Pursuing a Heart of Wisdom

Psalm 90:1–6, 12 “1 Lord, you have been our dwelling place in all generations. 2 Before the mountains were brought forth, or ever you had formed the earth and the world, from everlasting to everlasting you are God. 3 You return man to dust and say, “Return, O children of man!” 4 For a thousand years in your sight are but as yesterday when it is past, or as a watch in the night. 5 You sweep them away as with a flood; they are like a dream, like grass that is renewed in the morning: 6 in the morning it flourishes and is renewed; in the evening it fades and withers….12 So teach us to number our days that we may get a heart of wisdom.

With the small amount of time we spend on the earth, it is incredible how important we think we are in the grand scheme of things. As this same song declares in verse 10, “The years of our life are seventy, or even by reason of strength eighty; yet their span is but toil and trouble; they are soon gone, and we fly away.

This song makes a significant point. Our days on God’s earth are very brief. The selfish desire that surfaces in our hearts to make much of ourselves is foolish. We want to put ourselves in the middle of everything and overestimate our value and the recognition we deserve, not only among people but also in the presence of God. I’m not saying we don’t have dignity and value, but it is because of God not because of us.

This psalm declares there is only one constant in the world and that is the eternal and unshakable God. It is His world. He calls the shots. He determines the rules. He asks no man for counsel. When God decides our days on His earth are complete God says, “Return [to the dust], O children of man!” As the writer of Hebrews says, “…it is appointed for man to die one, and after that comes the judgment…” (Hebrews 9:27).
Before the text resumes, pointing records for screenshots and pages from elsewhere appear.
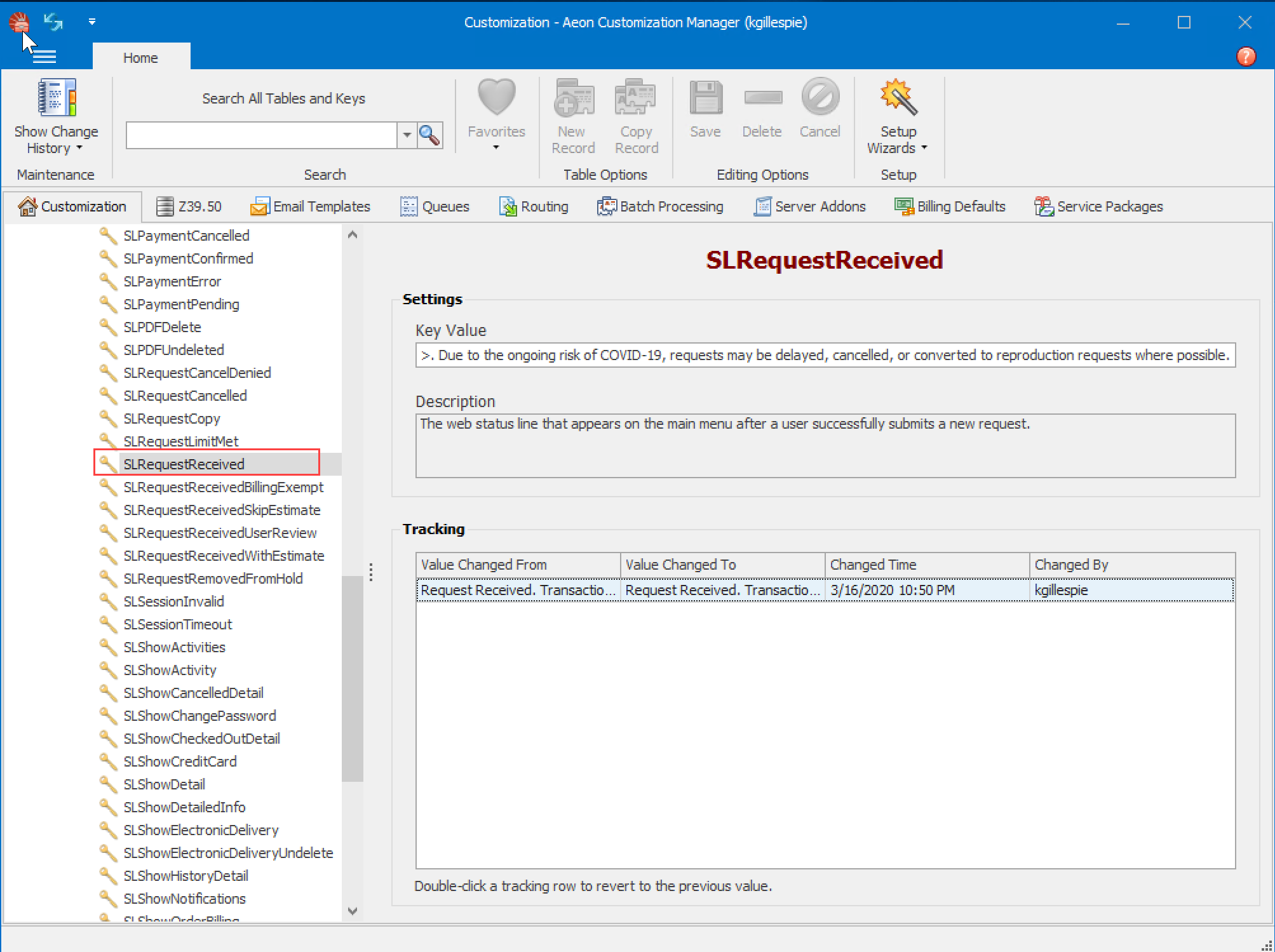Open the Queues panel icon
1275x952 pixels.
click(x=408, y=206)
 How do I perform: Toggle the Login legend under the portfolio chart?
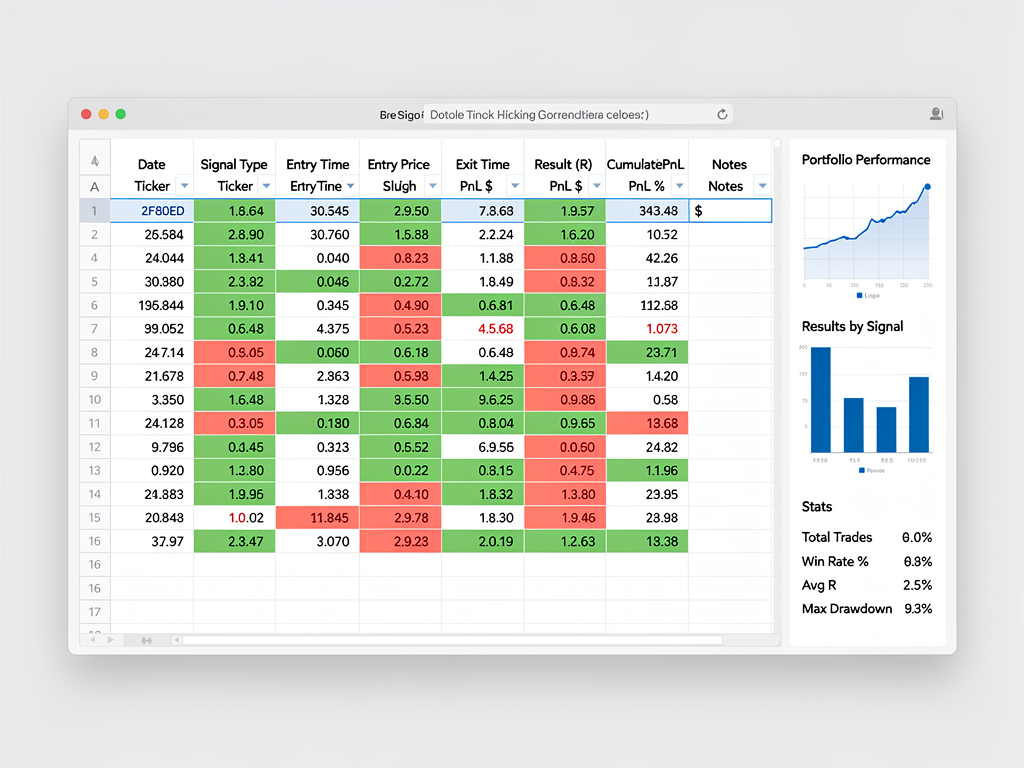[866, 294]
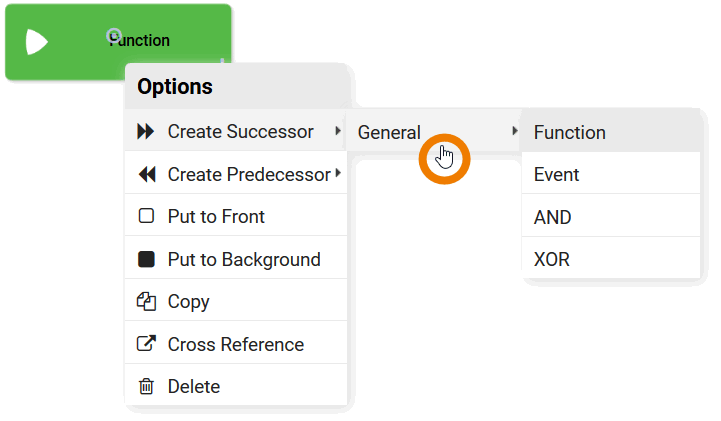Screen dimensions: 721x421
Task: Select Function from the successor submenu
Action: pos(570,132)
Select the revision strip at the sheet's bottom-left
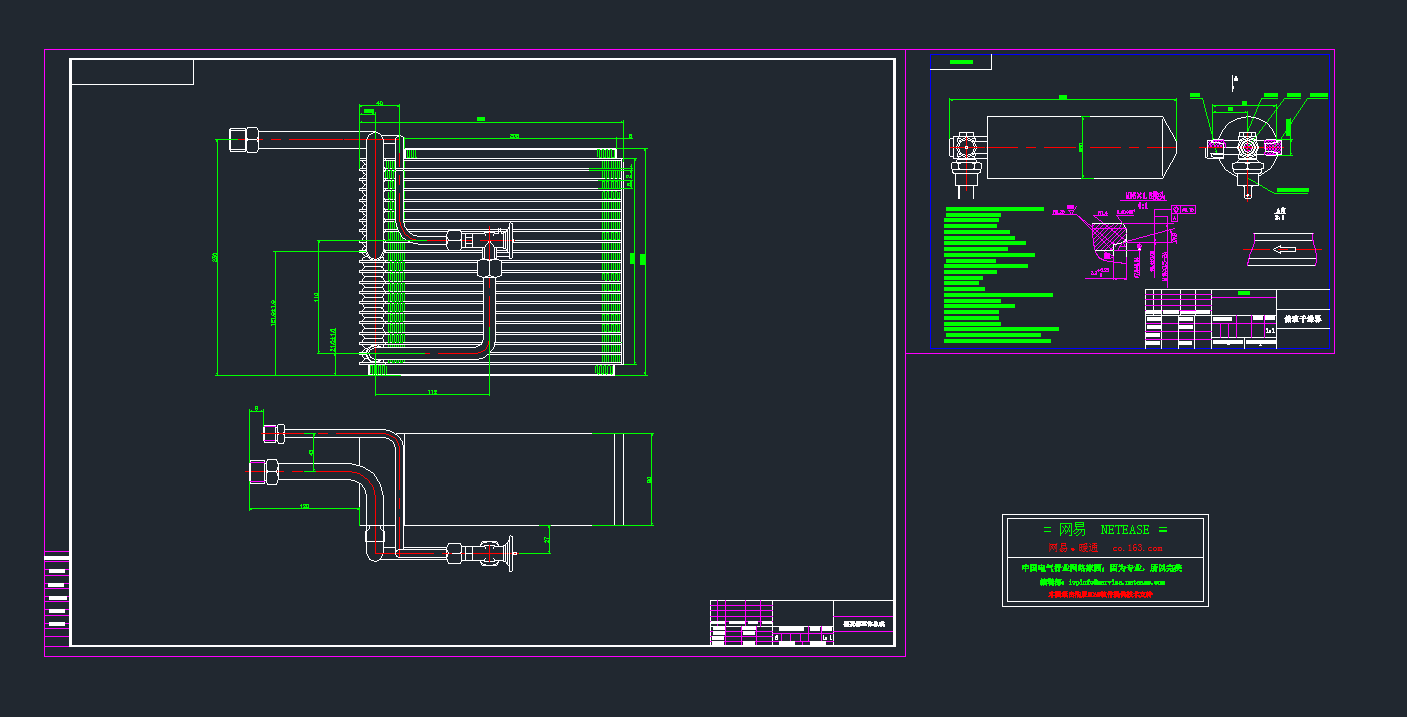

God appoints the day of death for us all, and one day He will say to all, “Return, O child of man!

Within the last few weeks, a dear couple in our church lost a precious daughter, eight and a half months along in her mother’s womb. Before she took a breath on her own, God said, “Return.” On Thanksgiving Day, my 88-year-old father died in his hometown because God said, “Return.” For each of us, death is an unpredictable reality. Life is fragile, and life is brief, even for those who live past 100. Only one thing is permanent and stable, and that is the one true eternal God of the Bible.

Everyone abides on earth by God’s design. Generations come, and generations go. In the temporal existence that God grants us, each one of us would do well to realize this is a God-centered world, not a man-centered world. Biblical truth reveals that the one true eternal God is good, defines all that is good and demands goodness from all those He created. All of us violate the standard of His goodness by personal sin and selfishness, and the only way we can be made right with God is by trusting the work of Jesus Christ. He is the perfect Son of God sent by the Father to pay the penalty for our sin by His death on the cross. It is the Holy Spirit who reveals this biblical truth to the hearts of people, graciously granting people wisdom.

May the Spirit of God reveal the saving truth of God through the work of His Son Jesus Christ, and help us to consider our days on earth in the light of God’s eternal reliability – i.e., wisdom!